Puji syukur kita panjatkan kehadiran Tuhan yang maha Esa, atas karunia-Nya kita dalam berkumpul dalam forum diskusi pada pagi menjelang siang hari ini
Izinkan disini saya sebagai moderator dari kelompok 7 yang beranggotakan :
- Endharo Raviqo Aji 2013053139
- Mira Desrina 2013053059
- Rahmah Nur'Aini 2013053127
Disini kami akan membawakan materi yang berjudul "Manajemen Peserta Didik"

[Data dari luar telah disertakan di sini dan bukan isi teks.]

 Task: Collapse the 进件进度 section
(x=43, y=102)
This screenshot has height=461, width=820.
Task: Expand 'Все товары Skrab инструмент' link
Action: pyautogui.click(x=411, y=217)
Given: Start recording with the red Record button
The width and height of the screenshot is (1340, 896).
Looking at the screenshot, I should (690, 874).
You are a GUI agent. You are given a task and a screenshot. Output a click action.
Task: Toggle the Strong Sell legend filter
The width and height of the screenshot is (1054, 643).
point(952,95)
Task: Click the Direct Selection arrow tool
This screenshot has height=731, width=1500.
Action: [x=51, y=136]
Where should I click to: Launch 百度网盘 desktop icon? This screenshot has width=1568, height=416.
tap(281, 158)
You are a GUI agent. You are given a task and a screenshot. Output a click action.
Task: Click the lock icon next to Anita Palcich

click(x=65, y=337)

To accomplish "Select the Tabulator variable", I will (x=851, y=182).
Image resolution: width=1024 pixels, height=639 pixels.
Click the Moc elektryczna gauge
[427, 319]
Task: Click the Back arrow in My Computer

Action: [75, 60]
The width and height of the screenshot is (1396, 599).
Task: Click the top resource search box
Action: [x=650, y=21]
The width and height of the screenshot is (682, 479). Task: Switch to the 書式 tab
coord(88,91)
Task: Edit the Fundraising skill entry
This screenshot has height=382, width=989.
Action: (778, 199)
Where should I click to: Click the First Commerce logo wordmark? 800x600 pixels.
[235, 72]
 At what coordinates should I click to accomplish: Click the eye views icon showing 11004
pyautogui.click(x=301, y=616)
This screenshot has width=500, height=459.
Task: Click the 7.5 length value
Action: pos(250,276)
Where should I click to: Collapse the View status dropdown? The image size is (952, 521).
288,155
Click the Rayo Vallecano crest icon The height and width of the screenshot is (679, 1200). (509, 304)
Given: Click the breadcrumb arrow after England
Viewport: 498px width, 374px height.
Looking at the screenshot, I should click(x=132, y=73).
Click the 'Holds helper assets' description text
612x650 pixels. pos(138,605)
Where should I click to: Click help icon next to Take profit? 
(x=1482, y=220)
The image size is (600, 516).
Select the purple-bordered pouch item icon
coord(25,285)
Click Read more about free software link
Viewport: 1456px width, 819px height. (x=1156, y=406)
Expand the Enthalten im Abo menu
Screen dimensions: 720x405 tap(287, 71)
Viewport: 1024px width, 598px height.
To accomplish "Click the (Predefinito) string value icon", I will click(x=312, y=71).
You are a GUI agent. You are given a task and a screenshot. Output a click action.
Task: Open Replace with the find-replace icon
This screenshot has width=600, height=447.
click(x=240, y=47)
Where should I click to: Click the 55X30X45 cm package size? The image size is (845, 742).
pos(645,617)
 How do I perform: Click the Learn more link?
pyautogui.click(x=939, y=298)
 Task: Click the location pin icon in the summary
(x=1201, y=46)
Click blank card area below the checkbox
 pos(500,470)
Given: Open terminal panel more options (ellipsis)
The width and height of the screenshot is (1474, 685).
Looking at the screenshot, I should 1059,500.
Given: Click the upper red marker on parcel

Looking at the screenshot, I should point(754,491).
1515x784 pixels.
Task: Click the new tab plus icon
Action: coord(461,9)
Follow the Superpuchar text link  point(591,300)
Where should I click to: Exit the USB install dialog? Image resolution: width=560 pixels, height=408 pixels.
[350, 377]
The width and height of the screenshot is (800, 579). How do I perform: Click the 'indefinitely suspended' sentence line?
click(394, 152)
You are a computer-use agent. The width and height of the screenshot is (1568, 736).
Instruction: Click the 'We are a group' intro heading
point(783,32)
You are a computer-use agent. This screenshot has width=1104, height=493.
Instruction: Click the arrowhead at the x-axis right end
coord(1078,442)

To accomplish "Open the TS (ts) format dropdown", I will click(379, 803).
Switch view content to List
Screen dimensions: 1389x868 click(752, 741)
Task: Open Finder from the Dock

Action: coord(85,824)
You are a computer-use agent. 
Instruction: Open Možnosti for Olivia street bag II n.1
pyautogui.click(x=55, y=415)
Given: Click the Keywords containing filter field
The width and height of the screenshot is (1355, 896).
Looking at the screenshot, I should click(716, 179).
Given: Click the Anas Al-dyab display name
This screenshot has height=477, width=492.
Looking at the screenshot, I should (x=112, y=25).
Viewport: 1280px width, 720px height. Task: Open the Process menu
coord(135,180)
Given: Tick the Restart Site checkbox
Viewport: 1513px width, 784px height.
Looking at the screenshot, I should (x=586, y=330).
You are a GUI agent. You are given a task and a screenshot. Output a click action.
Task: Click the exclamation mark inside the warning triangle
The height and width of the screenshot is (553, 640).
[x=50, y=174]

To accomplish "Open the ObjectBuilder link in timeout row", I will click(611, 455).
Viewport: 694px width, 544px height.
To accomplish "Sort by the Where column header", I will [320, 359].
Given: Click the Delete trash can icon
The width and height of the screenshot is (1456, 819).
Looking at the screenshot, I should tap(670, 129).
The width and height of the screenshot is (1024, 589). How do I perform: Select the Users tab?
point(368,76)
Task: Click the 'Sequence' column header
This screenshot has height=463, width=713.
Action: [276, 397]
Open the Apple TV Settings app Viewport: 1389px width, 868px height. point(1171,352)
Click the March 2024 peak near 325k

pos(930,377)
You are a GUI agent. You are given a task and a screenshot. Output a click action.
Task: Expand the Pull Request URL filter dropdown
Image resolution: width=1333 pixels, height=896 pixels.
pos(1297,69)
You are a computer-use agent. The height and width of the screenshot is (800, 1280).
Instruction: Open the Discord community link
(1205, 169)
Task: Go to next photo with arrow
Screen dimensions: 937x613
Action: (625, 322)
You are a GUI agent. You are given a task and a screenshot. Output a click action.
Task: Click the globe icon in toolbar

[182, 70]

Kepada Mira Desrina atau Rahmah Nur'Aini dipersilahkan mengupload materinya
Bismillahirrahmanirrahim
Assalamualaikum izin mengirimkan makalah dan ppt kelompok 7
Disini saya sebagai moderator membuka kesempatan bagi audience yang ingin bertanya
Saya buka termin 1 untuk 3 penanya
2013053123
Izin bertanya
Nama : Fadilatun Nisa Aulia
NPM : 2063053002
2013053179
Izin bertanya
2013053152
Izin bertanya
2013053156
Izin bertanya,
Izin bertanya
2013053177
Izin bertanya
2013053131
Izin bertanya
2013053141
Izin bertanya
2013053060
Izin bertanya
Perhanda Hapit
2013053179
Izin bertanya
Diantara pendekatan kuantitatif dan kualitatif tersebut, Menurut kelompok kalian Pendekatan Manajemen Peserta Didik yang manakah yang paling cocok atau lebih mudah dipahami peserta didik?
Mengapa demikian?
Npm:2013053059
Izin menjawab pertanyaan perhanda
Sebenarnya semua pendekatan baik kualitatif dan kuantitatif cocok di terapkan kepada peserta didik hal tersebut tergantung kepada kondisi keadaan dan situasi peserta didik.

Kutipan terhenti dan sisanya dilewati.